§ Given entries
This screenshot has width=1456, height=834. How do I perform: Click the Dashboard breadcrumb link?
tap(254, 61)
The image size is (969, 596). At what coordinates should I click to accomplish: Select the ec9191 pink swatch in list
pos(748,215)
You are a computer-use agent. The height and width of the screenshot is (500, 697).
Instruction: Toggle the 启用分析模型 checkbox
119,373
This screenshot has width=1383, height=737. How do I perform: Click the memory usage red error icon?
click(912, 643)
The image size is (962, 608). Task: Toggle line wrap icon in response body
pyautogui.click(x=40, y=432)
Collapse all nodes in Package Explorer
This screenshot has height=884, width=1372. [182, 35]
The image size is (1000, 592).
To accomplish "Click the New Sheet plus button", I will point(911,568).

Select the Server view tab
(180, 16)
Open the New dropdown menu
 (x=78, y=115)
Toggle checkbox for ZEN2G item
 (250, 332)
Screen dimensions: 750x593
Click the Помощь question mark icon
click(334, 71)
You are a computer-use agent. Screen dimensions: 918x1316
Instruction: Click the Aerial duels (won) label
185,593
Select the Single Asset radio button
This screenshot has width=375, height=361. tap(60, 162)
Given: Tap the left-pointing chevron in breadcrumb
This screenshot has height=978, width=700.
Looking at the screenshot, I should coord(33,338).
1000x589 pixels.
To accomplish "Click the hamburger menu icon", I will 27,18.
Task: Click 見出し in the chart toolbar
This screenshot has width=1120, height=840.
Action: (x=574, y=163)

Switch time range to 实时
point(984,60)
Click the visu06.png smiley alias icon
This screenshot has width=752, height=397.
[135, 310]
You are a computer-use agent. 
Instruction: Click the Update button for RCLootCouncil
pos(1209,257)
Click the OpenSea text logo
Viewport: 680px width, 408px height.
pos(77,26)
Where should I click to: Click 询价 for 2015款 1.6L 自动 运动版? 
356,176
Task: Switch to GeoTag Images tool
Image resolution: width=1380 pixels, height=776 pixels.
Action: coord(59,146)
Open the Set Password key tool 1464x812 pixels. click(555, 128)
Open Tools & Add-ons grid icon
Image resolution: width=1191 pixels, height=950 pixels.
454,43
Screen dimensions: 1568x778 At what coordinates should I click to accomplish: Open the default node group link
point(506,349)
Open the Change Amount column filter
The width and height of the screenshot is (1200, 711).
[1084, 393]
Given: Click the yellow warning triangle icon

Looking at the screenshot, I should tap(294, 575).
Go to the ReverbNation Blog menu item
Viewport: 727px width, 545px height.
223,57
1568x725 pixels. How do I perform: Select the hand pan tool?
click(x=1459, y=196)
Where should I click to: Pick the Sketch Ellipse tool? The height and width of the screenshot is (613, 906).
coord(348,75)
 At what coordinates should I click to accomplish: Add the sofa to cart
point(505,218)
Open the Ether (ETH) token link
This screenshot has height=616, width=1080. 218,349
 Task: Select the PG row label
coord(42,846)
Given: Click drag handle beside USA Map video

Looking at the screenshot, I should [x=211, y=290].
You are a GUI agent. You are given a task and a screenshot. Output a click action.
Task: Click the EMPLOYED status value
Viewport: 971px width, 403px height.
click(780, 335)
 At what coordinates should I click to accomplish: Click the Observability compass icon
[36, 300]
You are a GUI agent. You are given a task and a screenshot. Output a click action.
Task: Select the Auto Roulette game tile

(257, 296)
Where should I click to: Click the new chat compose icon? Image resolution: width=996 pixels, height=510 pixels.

§ What you should do
Please repeat the entries above exactly as they read.

§ Solution to this exercise
This screenshot has width=1456, height=834. How do I perform: Click the Dashboard breadcrumb link?
tap(254, 61)
The image size is (969, 596). At what coordinates should I click to accomplish: Select the ec9191 pink swatch in list
pos(748,215)
You are a computer-use agent. The height and width of the screenshot is (500, 697).
Instruction: Toggle the 启用分析模型 checkbox
119,373
This screenshot has width=1383, height=737. How do I perform: Click the memory usage red error icon?
click(912, 643)
The image size is (962, 608). Task: Toggle line wrap icon in response body
pyautogui.click(x=40, y=432)
Collapse all nodes in Package Explorer
This screenshot has height=884, width=1372. [182, 35]
The image size is (1000, 592).
To accomplish "Click the New Sheet plus button", I will point(911,568).

Select the Server view tab
(180, 16)
Open the New dropdown menu
 (x=78, y=115)
Toggle checkbox for ZEN2G item
 (250, 332)
Screen dimensions: 750x593
Click the Помощь question mark icon
click(334, 71)
You are a computer-use agent. Screen dimensions: 918x1316
Instruction: Click the Aerial duels (won) label
185,593
Select the Single Asset radio button
This screenshot has width=375, height=361. tap(60, 162)
Given: Tap the left-pointing chevron in breadcrumb
This screenshot has height=978, width=700.
Looking at the screenshot, I should coord(33,338).
1000x589 pixels.
To accomplish "Click the hamburger menu icon", I will 27,18.
Task: Click 見出し in the chart toolbar
This screenshot has width=1120, height=840.
Action: (x=574, y=163)

Switch time range to 实时
point(984,60)
Click the visu06.png smiley alias icon
This screenshot has width=752, height=397.
[135, 310]
You are a computer-use agent. 
Instruction: Click the Update button for RCLootCouncil
pos(1209,257)
Click the OpenSea text logo
Viewport: 680px width, 408px height.
pos(77,26)
Where should I click to: Click 询价 for 2015款 1.6L 自动 运动版? 
356,176
Task: Switch to GeoTag Images tool
Image resolution: width=1380 pixels, height=776 pixels.
Action: coord(59,146)
Open the Set Password key tool 1464x812 pixels. click(555, 128)
Open Tools & Add-ons grid icon
Image resolution: width=1191 pixels, height=950 pixels.
454,43
Screen dimensions: 1568x778 At what coordinates should I click to accomplish: Open the default node group link
point(506,349)
Open the Change Amount column filter
The width and height of the screenshot is (1200, 711).
[1084, 393]
Given: Click the yellow warning triangle icon

Looking at the screenshot, I should tap(294, 575).
Go to the ReverbNation Blog menu item
Viewport: 727px width, 545px height.
223,57
1568x725 pixels. How do I perform: Select the hand pan tool?
click(x=1459, y=196)
Where should I click to: Pick the Sketch Ellipse tool? The height and width of the screenshot is (613, 906).
coord(348,75)
 At what coordinates should I click to accomplish: Add the sofa to cart
point(505,218)
Open the Ether (ETH) token link
This screenshot has height=616, width=1080. 218,349
 Task: Select the PG row label
coord(42,846)
Given: Click drag handle beside USA Map video

Looking at the screenshot, I should [x=211, y=290].
You are a GUI agent. You are given a task and a screenshot. Output a click action.
Task: Click the EMPLOYED status value
Viewport: 971px width, 403px height.
click(780, 335)
 At what coordinates should I click to accomplish: Click the Observability compass icon
[36, 300]
You are a GUI agent. You are given a task and a screenshot. Output a click action.
Task: Select the Auto Roulette game tile

(257, 296)
Where should I click to: Click the new chat compose icon? Image resolution: width=996 pixels, height=510 pixels.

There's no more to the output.